As the U.S. Nuclear Regulatory Commission begins its eight-year-long process of decommissioning and dismantling the San Onofre Nuclear Generating Station, a local watchdog group has filed a petition to put a halt to actions at the seaside plant.
Public Watchdogs, a nonprofit advocacy group, claims that if the facility is flooded with rain or ocean water, the proposed method of disposing nuclear waste could lead to explosive radioactive steam geysers. It is asking for a detailed look into disaster-proofing the site while it still has radioactive materials present.
The plant’s majority owner and operator, Southern California Edison, sent out notices a week ago to residents within five miles of the plant that it would begin initial work on the demolition. San Onofre hasn’t produced power since a steam leak in 2012, and SCE closed the plant the following year and began decommissioning activities.
The nuclear waste is being stored self-cooling canisters which take in cool air and expel hot air. The nuclear waste can reach temperatures of up to 452 degrees, according to the advocacy group, which fears that the thermal shock of cold ocean water could cause a rupture in the canisters.
Doug Bauder, the chief nuclear officer at the plant, said deconstruction was imminent and would follow every procedure.
“The work involving radiological materials is done under strict Nuclear Regulatory Commission safety guidelines and oversight,” he wrote in a notice to nearby residents. “We’re providing you with this 30-day advance notice of the start of deconstruction activities, currently anticipated to be no earlier than February 22, 2020.”
When the California Coastal Commission voted 9-0 last October to allow SCE to begin dismantling the plant, the canisters were being moved from a “wet storage” facility to a newly-constructed “dry storage” facility on the site. San Onofre is located on 85 acres of the Camp Pendleton Marine Corps base and is home to 3.55 million pounds of spent nuclear fuel, the San Diego Union Tribune reported last year.
The vote to dismantle the facility came with its own set of controversies, as there is no permanent federal site for nuclear waste, allowing it to pile up at facilities such as San Onofre.
Public Watchdogs claim the risk of having the waste sitting at the site within a short distance of millions of people is a disaster waiting to happen.
Charles Langley, executive director of the advocacy group, pulled no punches in his letter to Margaret Doane, head of the U.S. Nuclear Regulatory Commission.
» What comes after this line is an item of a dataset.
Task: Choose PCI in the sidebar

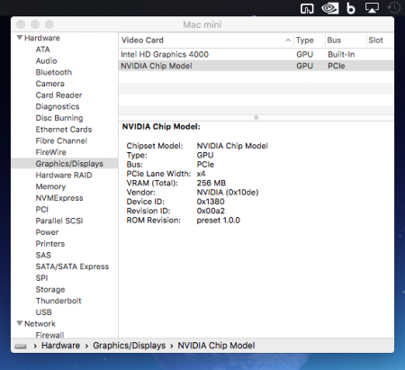Action: click(42, 209)
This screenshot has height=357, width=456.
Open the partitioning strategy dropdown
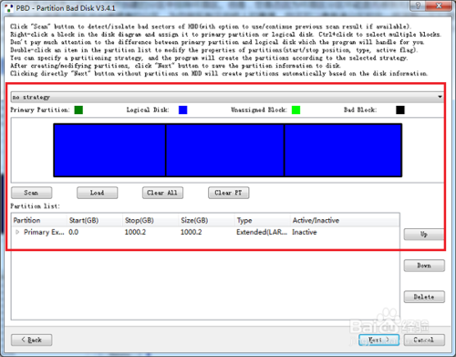[x=227, y=97]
“This petition identifies possibly the most significant man-made engineering disaster of the century, exceeding such disasters as Chernobyl, Fukushima, Bhopal, Exxon Valdez, and the Deepwater Horizon oil expulsion,” he wrote.
The costs of deconstruction come from $4.4 billion in existing trust funds for that purpose collected over years from Edison’s customers and from trust investments.